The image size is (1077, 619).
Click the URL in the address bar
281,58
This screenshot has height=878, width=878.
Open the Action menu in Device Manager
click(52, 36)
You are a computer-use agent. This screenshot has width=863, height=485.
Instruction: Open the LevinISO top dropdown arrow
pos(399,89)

* * *

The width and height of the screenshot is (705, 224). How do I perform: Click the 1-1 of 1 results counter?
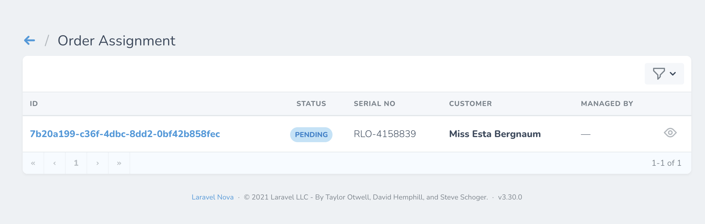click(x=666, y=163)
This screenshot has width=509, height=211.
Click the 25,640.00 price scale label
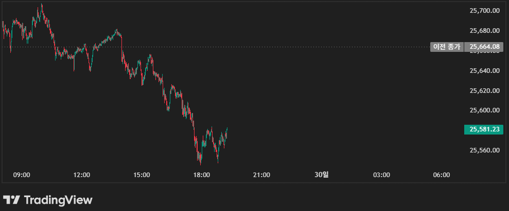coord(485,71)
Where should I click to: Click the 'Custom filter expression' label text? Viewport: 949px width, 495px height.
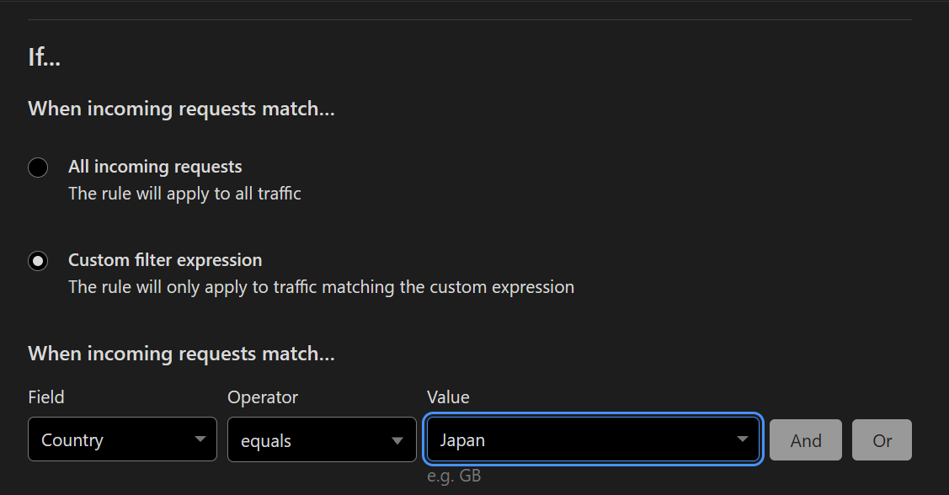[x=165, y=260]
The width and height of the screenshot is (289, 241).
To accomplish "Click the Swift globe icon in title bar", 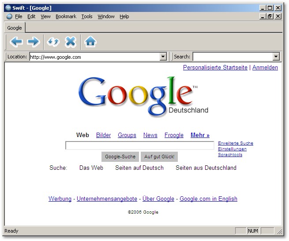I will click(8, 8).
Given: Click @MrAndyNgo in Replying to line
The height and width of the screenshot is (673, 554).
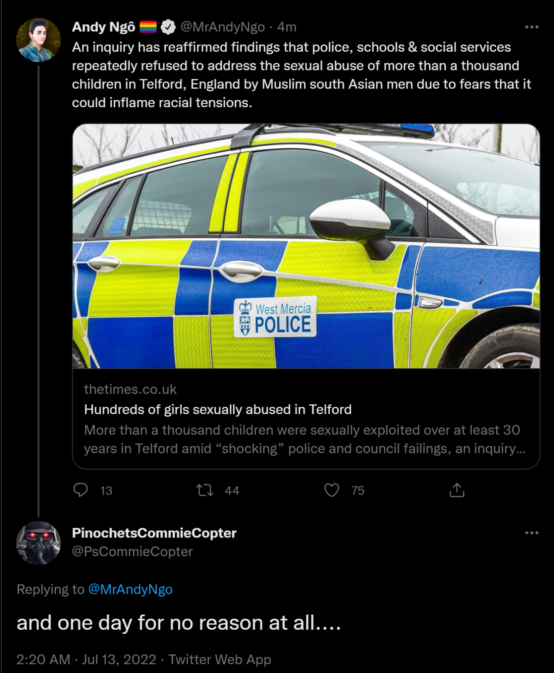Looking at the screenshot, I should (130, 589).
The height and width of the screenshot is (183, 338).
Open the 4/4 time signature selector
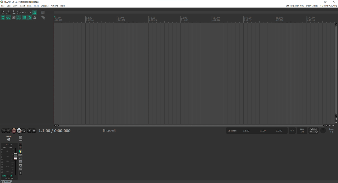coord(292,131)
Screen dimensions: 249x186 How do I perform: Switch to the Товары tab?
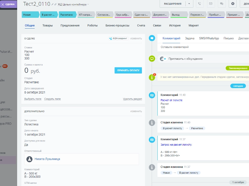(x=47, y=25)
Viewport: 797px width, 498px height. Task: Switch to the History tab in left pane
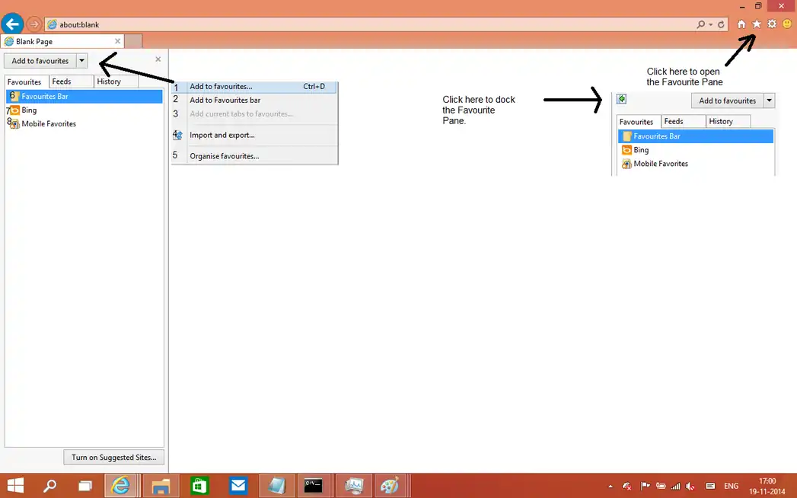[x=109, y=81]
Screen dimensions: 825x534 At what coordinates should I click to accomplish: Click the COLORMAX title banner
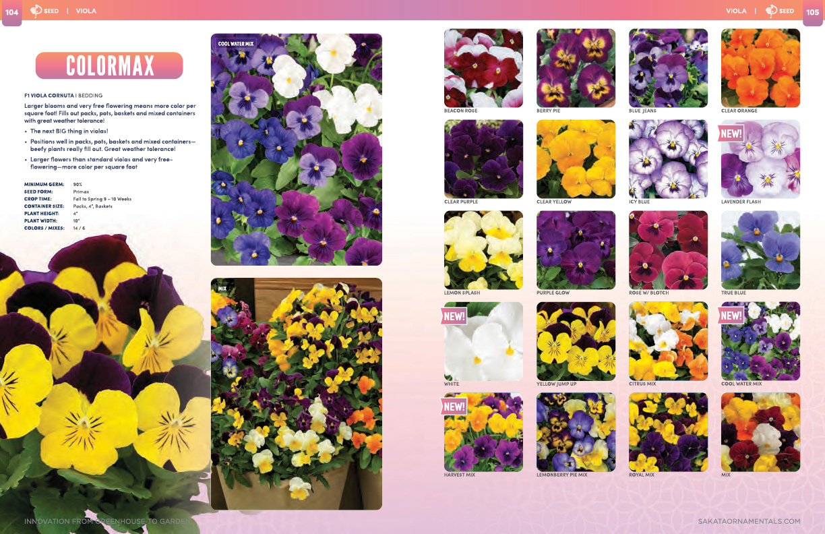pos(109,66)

* * *

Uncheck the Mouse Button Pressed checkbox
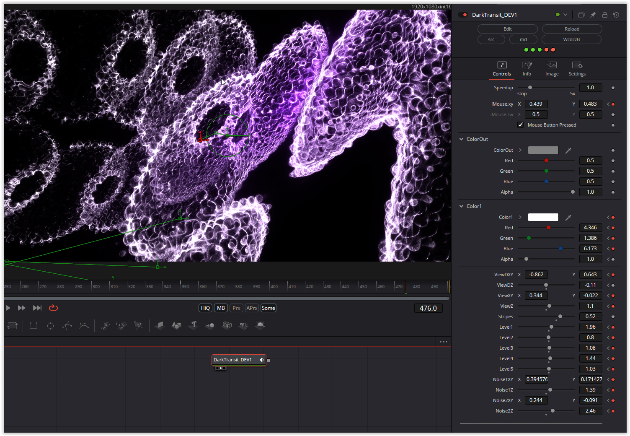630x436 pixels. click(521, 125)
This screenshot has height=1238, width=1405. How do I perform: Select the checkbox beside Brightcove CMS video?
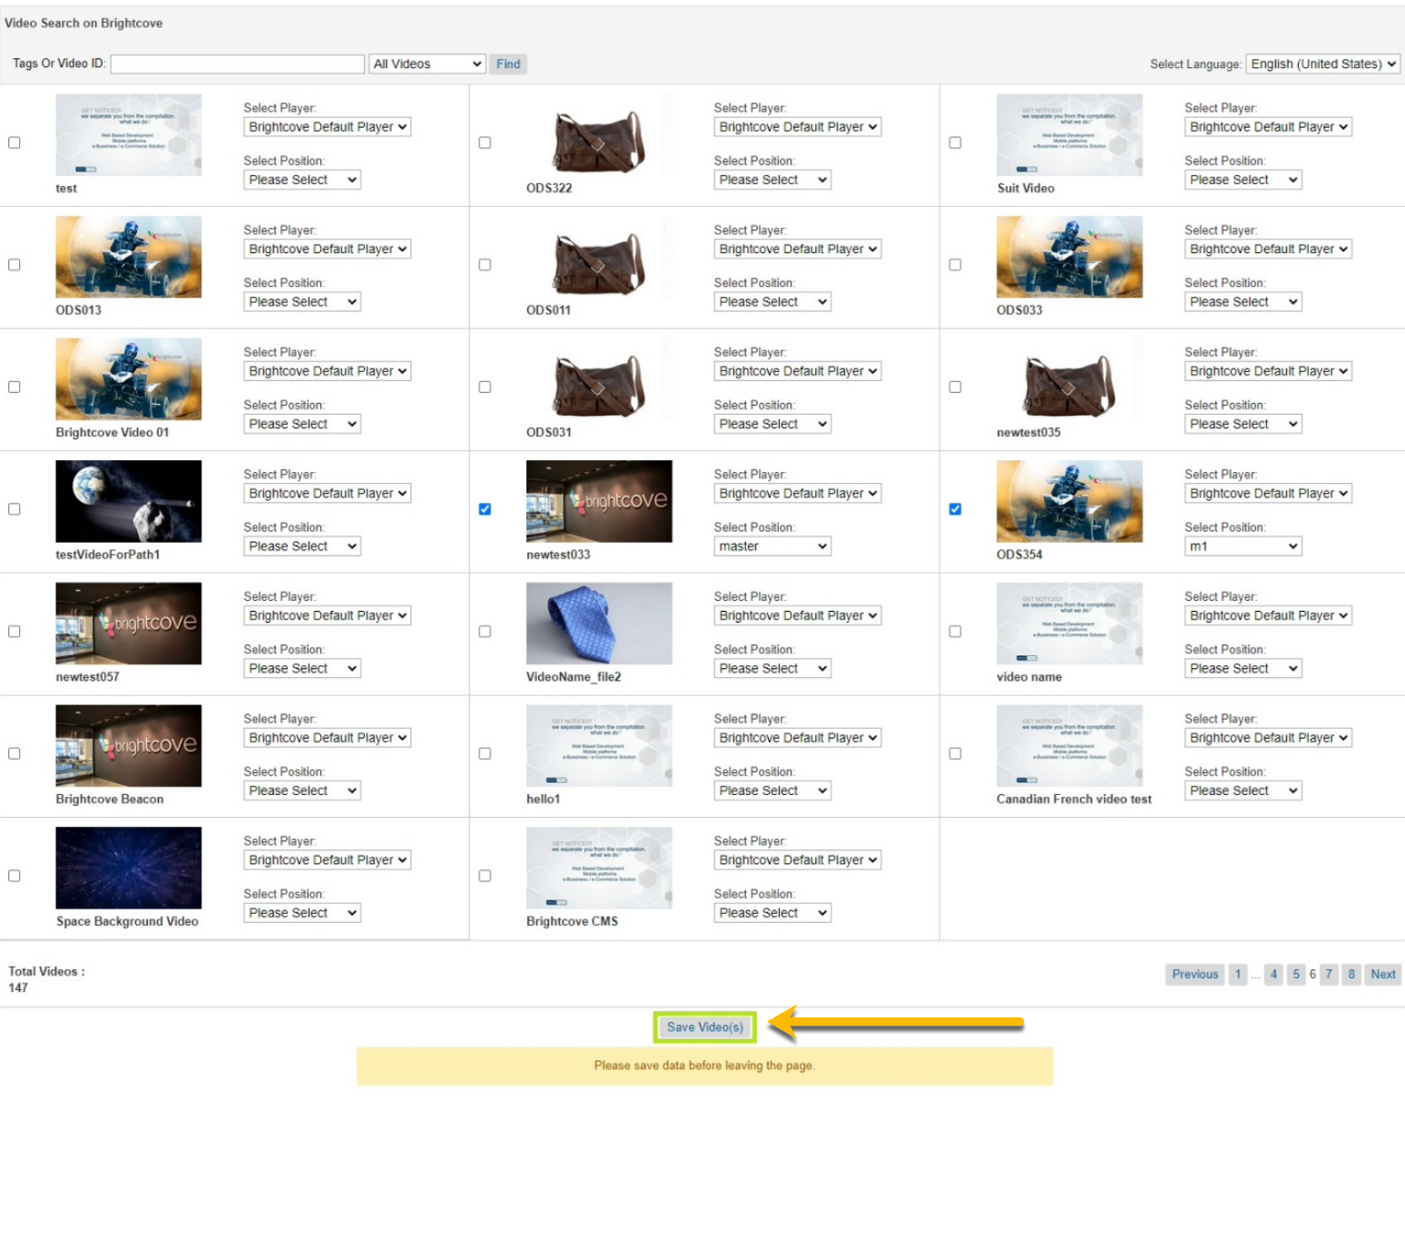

TASK DETAILS:
Going back to the entries above, set down exactly the lines that begin at the one with "The image size is (1077, 619)." and end at the one with "You are a computer-use", both included, and nothing else.

EXERCISE OUTPUT:
The image size is (1077, 619).
Click the URL in the address bar
281,58
This screenshot has height=878, width=878.
Open the Action menu in Device Manager
click(52, 36)
You are a computer-use agent. This screenshot has width=863, height=485.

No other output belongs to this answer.